Toutes les plus grandes oeuvres mettant en scène les morts-vivants porte une charge sociale. “La nuit des morts-vivants” par exemple, peut-être le premier, traitait de racisme. Sa suite “Zombie” tirait à balles réelles sur la société de consommation. Garland l’a assimilé pour écrire une oeuvre dense. La courbe de progression du héros, qui dès son réveil s’enfonce de plus en plus dans la bestialité, forcé par cette situation, rappelle un peu celle d’“Apocalypse Now”. Deux héros dont le périple les pousse aux confins de l’inhumanité. Cillian Murphy, tout en sauvagerie, incarne ici l’un de ses meilleurs rôles.
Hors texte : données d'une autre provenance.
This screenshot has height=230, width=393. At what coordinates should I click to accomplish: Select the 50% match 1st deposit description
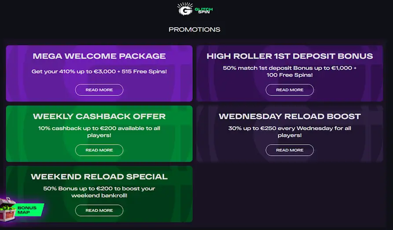(x=290, y=71)

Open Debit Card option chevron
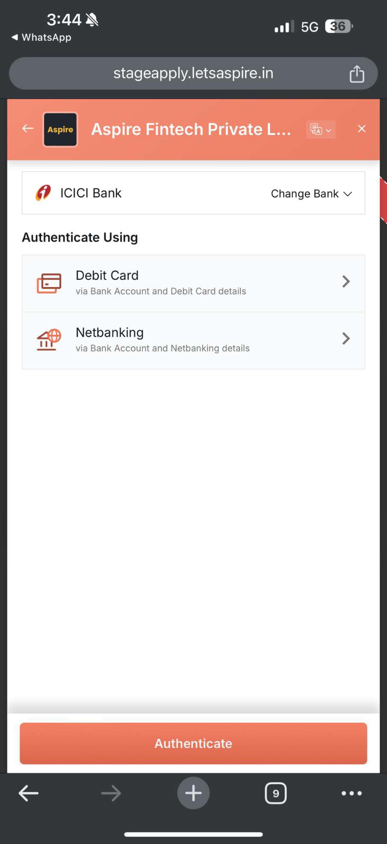point(346,281)
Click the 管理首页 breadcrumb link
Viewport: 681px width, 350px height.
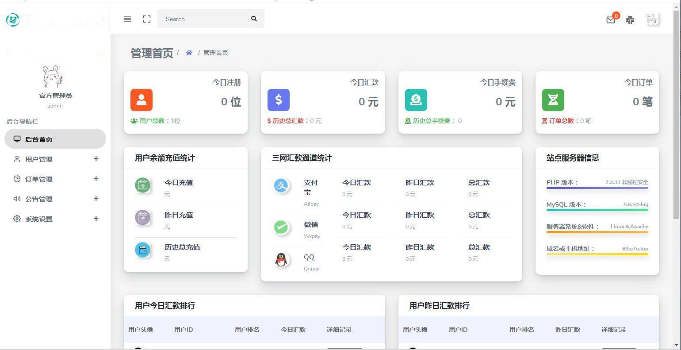(x=216, y=53)
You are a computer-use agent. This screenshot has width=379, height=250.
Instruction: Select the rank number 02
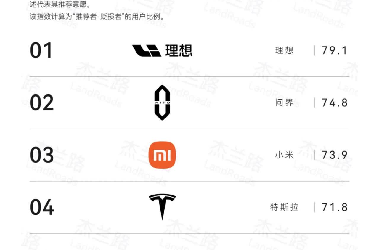tap(42, 103)
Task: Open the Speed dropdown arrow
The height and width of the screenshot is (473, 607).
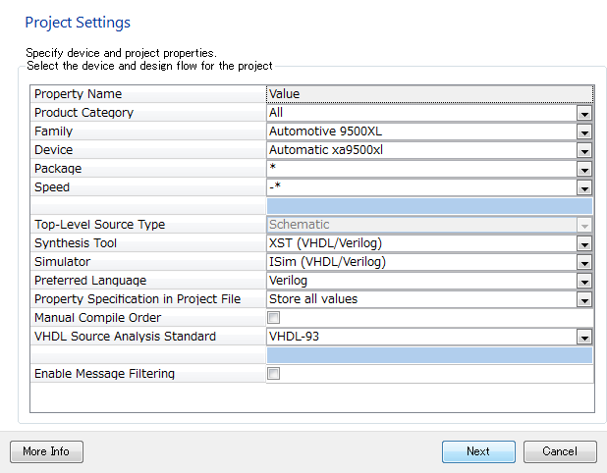Action: (x=584, y=187)
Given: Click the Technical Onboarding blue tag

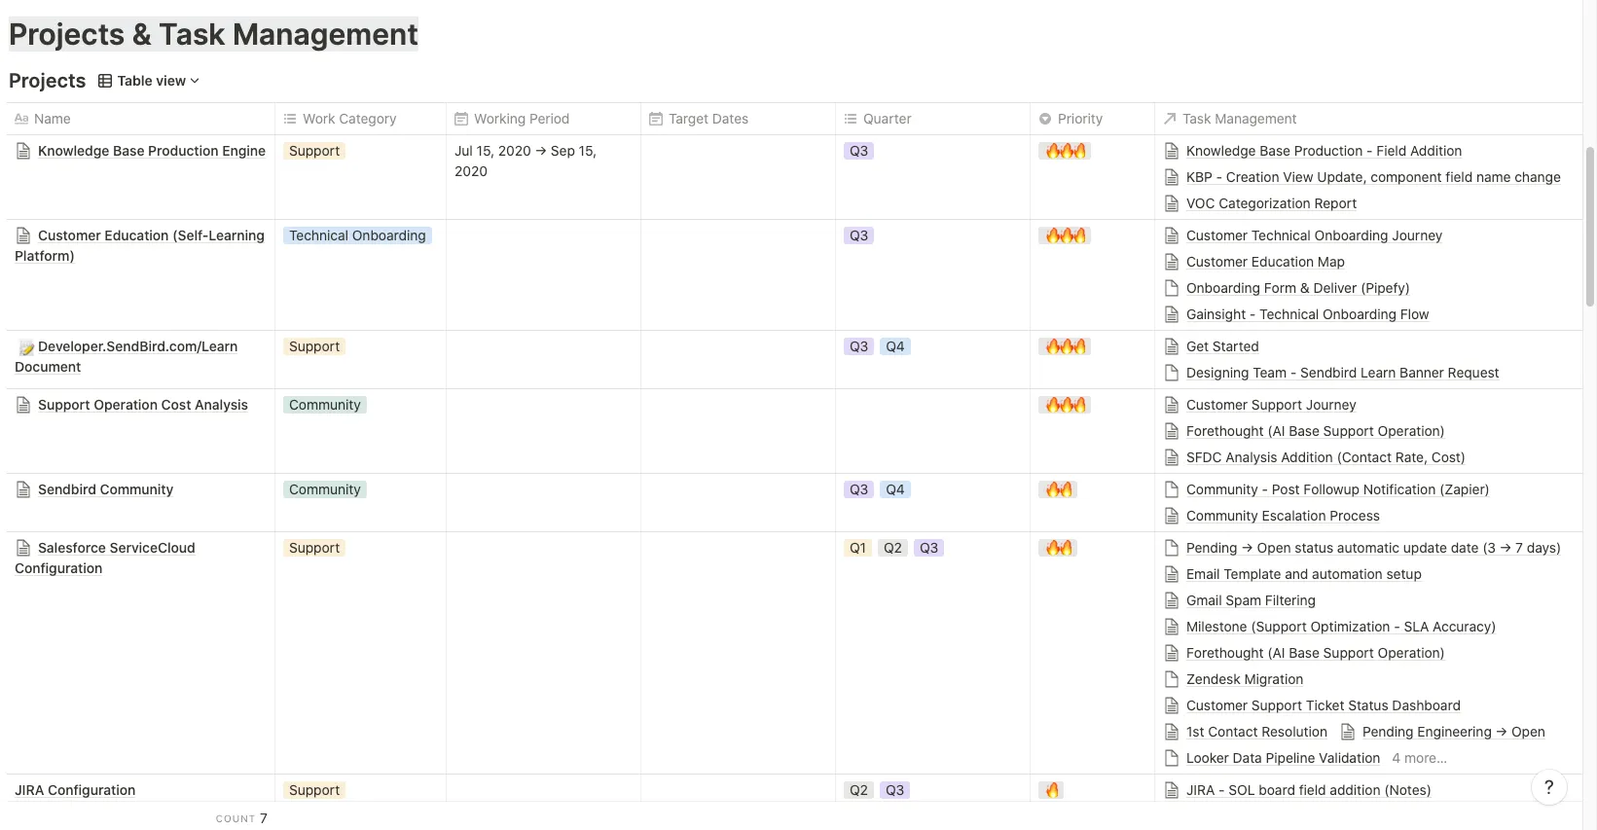Looking at the screenshot, I should (357, 235).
Mais c’est dans le rapport de Jim aux autres que le système actuel va être démonté, disséqué, analysé par Boyle et Garland. Ce cheminement du héros se fait suite à une véritable torture du personnage. De plus en plus contrarié dans ses besoins primaires, comme le social, la nourriture ou la sécurité, il succombe au contexte du moment malgré ses principes.

On constate aussi une certaine volonté d’exposer chez les héros des classes sociales en perdition: un jeune, une femme noire ou un enfant, ce sont là des personnes d’ordinaire affaiblies par notre système, forcées de s’affirmer. Ce choix n’est pas anodin, et la perte du bonheur de ces protagonistes est sensée, profonde.

Car leur transformation s’accompagnent là aussi d’une privation des valeurs repères de notre civilisation: science, consommation, famille, armée…Tout cela est en perdition dans “28 jours plus tard” et on démontre comment notre société bien réelle se saborde seule en mettant au ban ces classes sociales.

D’ailleurs, Garland et Boyle n’exposent que peu de zombies, conscients de leur mission avant tout sociétale. Là où la plupart des œuvres mainstream se réfugient dans du gore à outrance, ici c’est le message qui prime et c’est comme ça que vos Réfracteurs aiment leurs morts-vivants!

Beaucoup plus dense que les exemples moins reluisant du genre, ce premier scénario de Garland est formidablement mis en valeur par un Danny Boyle moins dans la forme et plus dans le fond que d’habitude.